Low pollution container hostlers being tested
A project aimed at reducing air pollution using new technology patented by the U.S. Environmental Protection Agency will be tested in trucks used at the Port of New York and New Jersey.
Yard hostlers, trucks that move shipping containers within the container terminal operated at the APM Terminal facility in Elizabeth, N.J., will use EPA’s hydraulic hybrid technology.
The hybrid vehicles will feature a unique hydraulic hybrid power train that can generate, recover, store and reuse braking power with very little air pollution.
EPA is also testing the technology in several UPS vehicles.
EPA Administrator Stephen L. Johnson was at the port Wednesday to talk about the project, which includes the participation of port equipment maker Kalmar Industries; Parker Hannifin, which makes components for power trains; the Port Authority of New York and New Jersey; and the Port of Rotterdam, with which the New York agency recently signed an agreement to share information about environmental issues.
“Together, we are moving breakthroughs in hybrid technology from the labs to the docks — improving air quality while saving fuel,” Johnson said. “This technology is good for our environment, good for our economy, and good for our nation’s energy security.”
Port Authority Port Commerce Director Richard M. Larrabee said the projects and initiatives such as preserving environmentally sensitive land, building new facilities to move more containers in and out of the port by rail, and retrofitting ferries to burn cleaner fuel, seek to “maintain a sustainable port well into the future.”
The hybrid vehicles will use a diesel-hydraulic system that will combine the cleanest available diesel engine technology with components that use hydraulic fluid compression to store energy.
The hostlers will feature hydraulic hybrid power trains, which are unique hydraulic hybrid propulsion systems that provide power to the drive axles.
The EPA said hydraulic tanks are used to store energy, in contrast to the less efficient batteries used in electric hybrid vehicles.
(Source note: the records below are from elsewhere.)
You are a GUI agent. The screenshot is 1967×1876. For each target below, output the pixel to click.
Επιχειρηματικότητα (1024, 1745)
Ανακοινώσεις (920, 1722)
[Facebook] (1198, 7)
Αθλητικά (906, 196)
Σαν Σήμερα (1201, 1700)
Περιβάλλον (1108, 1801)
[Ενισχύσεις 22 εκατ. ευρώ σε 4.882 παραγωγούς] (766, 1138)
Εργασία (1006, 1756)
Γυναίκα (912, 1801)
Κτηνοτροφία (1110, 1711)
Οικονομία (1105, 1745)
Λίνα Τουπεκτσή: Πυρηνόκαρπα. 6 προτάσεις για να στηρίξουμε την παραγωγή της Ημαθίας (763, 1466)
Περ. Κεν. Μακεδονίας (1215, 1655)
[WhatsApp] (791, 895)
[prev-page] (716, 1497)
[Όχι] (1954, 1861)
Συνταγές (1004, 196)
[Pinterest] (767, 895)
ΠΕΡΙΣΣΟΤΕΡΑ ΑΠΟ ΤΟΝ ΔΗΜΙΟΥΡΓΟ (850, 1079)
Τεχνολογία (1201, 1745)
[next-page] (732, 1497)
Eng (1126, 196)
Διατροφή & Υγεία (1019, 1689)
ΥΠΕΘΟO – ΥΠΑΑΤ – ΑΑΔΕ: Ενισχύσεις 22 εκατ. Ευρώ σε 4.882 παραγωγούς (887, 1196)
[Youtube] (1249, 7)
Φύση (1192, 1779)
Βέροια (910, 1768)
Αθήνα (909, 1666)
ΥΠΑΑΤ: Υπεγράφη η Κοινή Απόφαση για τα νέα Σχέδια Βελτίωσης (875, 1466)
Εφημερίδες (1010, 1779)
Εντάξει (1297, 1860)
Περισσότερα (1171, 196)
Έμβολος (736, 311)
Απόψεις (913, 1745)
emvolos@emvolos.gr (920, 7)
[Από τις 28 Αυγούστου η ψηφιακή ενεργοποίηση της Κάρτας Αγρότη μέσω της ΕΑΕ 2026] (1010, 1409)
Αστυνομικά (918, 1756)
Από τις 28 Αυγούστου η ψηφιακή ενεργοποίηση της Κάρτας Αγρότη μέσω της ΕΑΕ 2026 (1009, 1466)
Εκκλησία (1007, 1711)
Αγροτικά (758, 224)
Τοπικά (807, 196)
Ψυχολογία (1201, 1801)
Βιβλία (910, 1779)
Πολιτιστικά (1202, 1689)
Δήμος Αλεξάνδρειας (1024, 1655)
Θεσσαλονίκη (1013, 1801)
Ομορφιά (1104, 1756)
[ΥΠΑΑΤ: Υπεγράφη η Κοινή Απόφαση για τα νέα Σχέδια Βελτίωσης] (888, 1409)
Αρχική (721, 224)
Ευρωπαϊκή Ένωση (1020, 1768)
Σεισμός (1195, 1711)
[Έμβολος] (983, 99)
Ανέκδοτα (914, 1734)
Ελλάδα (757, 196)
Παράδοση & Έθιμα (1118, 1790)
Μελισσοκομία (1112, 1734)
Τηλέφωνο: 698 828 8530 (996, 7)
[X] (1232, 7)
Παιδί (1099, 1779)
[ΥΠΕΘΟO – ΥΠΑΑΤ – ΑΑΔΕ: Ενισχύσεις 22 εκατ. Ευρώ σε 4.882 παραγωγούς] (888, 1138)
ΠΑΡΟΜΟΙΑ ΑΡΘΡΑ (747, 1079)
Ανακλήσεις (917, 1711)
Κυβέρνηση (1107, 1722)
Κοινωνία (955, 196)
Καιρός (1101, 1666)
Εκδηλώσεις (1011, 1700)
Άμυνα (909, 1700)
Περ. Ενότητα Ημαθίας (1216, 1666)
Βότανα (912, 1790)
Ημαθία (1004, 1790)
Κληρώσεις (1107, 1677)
Like other hybrid systems, energy saved when applying the brakes is reused to help accelerate the vehicle.
The hydraulic hybrid technology is expected to improve the fuel efficiency of the yard tractor by 50 percent to 60 percent, reduce or eliminate emissions during idling, and decrease brake wear.
Similar technology tested on UPS trucks showed potential savings of 1,000 gallons of fuel per year where most delivery trucks are driven.